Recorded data
--- begin ---

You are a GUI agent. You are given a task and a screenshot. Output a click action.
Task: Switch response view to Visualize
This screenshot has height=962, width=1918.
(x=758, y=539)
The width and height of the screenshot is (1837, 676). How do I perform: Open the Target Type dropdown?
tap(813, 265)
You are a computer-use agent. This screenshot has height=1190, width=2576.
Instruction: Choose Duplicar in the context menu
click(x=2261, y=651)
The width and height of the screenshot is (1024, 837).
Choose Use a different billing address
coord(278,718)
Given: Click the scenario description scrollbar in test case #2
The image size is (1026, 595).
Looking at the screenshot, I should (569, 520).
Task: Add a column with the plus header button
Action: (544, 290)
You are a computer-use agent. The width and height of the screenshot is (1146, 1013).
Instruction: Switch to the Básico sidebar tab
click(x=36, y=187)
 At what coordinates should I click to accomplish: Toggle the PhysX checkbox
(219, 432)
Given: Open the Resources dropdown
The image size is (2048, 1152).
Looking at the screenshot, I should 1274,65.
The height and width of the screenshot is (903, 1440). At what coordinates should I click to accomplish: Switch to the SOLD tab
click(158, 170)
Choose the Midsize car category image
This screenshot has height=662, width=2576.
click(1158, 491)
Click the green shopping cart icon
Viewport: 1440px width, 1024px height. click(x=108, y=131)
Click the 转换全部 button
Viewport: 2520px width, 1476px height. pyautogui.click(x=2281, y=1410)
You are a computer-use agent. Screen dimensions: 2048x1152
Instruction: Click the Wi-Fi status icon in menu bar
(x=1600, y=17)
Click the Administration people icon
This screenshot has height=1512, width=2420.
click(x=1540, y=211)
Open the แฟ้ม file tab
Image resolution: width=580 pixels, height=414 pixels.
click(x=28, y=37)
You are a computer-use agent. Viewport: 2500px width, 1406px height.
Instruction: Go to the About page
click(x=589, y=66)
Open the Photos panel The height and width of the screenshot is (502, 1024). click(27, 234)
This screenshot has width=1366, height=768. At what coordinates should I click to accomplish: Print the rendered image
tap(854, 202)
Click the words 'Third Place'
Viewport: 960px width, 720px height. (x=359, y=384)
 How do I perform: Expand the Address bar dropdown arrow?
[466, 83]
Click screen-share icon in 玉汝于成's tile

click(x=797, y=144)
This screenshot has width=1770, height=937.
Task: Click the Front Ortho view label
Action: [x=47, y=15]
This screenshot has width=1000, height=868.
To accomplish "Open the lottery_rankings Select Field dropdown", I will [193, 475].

--- end ---

Objective
Set down the recorded data word for word, starting with its first line and going on through the line that contains "Viewport: 2520px width, 1476px".

Solution to the problem
You are a GUI agent. You are given a task and a screenshot. Output a click action.
Task: Switch response view to Visualize
This screenshot has height=962, width=1918.
(x=758, y=539)
The width and height of the screenshot is (1837, 676). How do I perform: Open the Target Type dropdown?
tap(813, 265)
You are a computer-use agent. This screenshot has height=1190, width=2576.
Instruction: Choose Duplicar in the context menu
click(x=2261, y=651)
The width and height of the screenshot is (1024, 837).
Choose Use a different billing address
coord(278,718)
Given: Click the scenario description scrollbar in test case #2
The image size is (1026, 595).
Looking at the screenshot, I should (569, 520).
Task: Add a column with the plus header button
Action: (544, 290)
You are a computer-use agent. The width and height of the screenshot is (1146, 1013).
Instruction: Switch to the Básico sidebar tab
click(x=36, y=187)
 At what coordinates should I click to accomplish: Toggle the PhysX checkbox
(219, 432)
Given: Open the Resources dropdown
The image size is (2048, 1152).
Looking at the screenshot, I should 1274,65.
The height and width of the screenshot is (903, 1440). At what coordinates should I click to accomplish: Switch to the SOLD tab
click(158, 170)
Choose the Midsize car category image
This screenshot has height=662, width=2576.
click(1158, 491)
Click the green shopping cart icon
Viewport: 1440px width, 1024px height. click(x=108, y=131)
Click the 转换全部 button
Viewport: 2520px width, 1476px height. pyautogui.click(x=2281, y=1410)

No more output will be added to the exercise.